Review: Leica D-Lux 4

If you’re serious about your pictures but wary of lugging around your SLR, you’ve had an embarrassment of riches in the last couple years, thanks to an array of plush, full featured point-and-shoots. A rasher of updates has just arrived: The Canon G10, the Panasonic DMC-LX3K, the Nikon P6000, and, the Rolls-Royce of the bunch: The Leica D-Lux 4.

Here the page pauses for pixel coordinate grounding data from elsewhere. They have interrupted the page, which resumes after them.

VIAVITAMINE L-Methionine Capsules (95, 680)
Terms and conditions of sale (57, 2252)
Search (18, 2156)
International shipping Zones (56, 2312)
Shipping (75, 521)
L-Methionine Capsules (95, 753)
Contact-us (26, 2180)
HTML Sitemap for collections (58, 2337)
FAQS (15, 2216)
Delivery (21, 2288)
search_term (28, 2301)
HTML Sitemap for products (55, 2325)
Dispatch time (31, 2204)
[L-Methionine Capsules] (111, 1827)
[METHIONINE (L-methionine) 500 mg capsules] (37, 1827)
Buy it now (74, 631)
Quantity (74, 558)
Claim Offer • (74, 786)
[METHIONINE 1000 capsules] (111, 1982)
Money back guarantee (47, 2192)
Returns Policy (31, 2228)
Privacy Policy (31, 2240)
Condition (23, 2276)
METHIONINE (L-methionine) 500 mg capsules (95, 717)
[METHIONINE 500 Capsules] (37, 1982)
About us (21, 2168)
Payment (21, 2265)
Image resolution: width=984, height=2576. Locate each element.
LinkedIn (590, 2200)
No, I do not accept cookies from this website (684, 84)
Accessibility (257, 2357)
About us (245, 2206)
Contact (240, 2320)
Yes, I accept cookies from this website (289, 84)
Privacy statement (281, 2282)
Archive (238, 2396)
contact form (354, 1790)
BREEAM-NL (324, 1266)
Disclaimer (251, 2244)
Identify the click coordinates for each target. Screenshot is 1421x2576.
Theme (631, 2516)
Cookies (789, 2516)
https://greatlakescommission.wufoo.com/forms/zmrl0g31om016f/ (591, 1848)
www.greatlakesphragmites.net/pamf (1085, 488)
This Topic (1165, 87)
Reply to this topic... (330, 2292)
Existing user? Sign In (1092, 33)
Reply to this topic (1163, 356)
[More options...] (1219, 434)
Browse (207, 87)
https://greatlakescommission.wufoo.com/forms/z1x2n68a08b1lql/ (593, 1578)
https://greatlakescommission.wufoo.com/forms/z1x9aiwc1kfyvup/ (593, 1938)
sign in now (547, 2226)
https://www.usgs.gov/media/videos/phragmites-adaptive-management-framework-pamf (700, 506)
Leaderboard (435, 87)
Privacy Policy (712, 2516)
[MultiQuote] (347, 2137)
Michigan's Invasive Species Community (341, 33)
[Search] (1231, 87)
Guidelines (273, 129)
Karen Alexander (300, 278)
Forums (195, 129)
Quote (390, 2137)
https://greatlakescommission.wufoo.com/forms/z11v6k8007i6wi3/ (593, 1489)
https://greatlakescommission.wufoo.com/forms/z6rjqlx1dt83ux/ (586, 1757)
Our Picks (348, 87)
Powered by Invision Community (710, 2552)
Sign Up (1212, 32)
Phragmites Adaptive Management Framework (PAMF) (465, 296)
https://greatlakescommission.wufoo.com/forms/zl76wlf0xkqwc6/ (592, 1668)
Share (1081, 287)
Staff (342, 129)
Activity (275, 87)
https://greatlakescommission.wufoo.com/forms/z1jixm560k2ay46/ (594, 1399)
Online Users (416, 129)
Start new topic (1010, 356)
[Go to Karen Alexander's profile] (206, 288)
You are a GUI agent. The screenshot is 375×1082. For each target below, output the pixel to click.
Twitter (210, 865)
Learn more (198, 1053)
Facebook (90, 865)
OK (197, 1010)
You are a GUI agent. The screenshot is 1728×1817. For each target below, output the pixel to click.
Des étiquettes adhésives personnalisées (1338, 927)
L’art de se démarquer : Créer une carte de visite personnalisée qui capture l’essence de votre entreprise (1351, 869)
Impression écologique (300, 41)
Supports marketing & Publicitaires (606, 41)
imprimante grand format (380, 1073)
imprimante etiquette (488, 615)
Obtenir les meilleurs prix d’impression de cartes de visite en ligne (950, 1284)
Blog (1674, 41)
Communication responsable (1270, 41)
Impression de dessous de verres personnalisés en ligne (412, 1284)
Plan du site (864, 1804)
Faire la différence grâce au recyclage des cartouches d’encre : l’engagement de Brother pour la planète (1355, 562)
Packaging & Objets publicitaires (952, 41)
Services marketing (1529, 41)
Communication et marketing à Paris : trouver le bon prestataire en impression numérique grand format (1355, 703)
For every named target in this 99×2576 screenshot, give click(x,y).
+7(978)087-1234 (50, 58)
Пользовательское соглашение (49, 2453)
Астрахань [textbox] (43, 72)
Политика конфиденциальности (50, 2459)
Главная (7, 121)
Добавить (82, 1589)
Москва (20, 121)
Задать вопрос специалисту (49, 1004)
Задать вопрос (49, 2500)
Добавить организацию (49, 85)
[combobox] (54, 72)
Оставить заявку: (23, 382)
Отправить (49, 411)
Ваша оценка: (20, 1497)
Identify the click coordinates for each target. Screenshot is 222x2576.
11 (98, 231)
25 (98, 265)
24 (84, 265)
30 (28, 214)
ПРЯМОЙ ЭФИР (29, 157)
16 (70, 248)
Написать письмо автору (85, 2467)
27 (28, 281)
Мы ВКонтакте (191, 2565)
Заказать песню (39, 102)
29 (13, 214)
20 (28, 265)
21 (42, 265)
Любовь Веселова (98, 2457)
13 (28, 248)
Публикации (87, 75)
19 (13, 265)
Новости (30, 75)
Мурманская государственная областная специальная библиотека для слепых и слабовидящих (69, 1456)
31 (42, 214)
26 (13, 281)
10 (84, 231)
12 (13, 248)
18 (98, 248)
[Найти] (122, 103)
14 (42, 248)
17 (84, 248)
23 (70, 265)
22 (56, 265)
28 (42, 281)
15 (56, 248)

This is an excellent camera: Small enough to go unnoticed in a coat pocket but solidly built, with full-on manual controls, a decent and large LCD viewscreen, and a capable, 24mm wide-angle lens with an enormous range that makes up for noticeable image bending at the edges. It shoots superb pictures — compared to the G10 and allotting for a slight difference in megapixels, the images are sharp and the color performance is astounding — dramatically more vivid, crisp, and accurate than even the ballyhooed G10. Granted, at ISO’s higher than 400, considerable noise creeps in — a tiny bit worse than the G10 — but that’s to be expected in this camera class.

The colors, phenomenal white balance, and solid low-light performance are all a direct result of Leica choosing not to boost megapixels in the D-Lux 4 versus its predecessor, and focusing instead on improving the sensor and firmware. Amazing and clever, for sure — but not so fast. If you’re a camera fiend and this all sounds weirdly familiar, you’re right: Panasonic took the exact same tack with the widely hailed (and Leica co-branded) DMC-LX2K, and its follow-up the LX3K. The Leica and the Panasonic have virtually identical specs, but Leica insists that its colors and firmware are even better still — and that their superior service and warranty (three years versus one) are worth a premium.

Based on a limited, side-by-side comparison with the Lumix, those performance differences are slight, at best. Sure, it’s a Leica, and the styling is superb, with detailing slightly superior to the Lumix. But it’s almost $400 more, which knocks it down a couple pegs. If you’ve got that kind of cheese, may we also interest you in buying an old bridge, out in Brooklyn?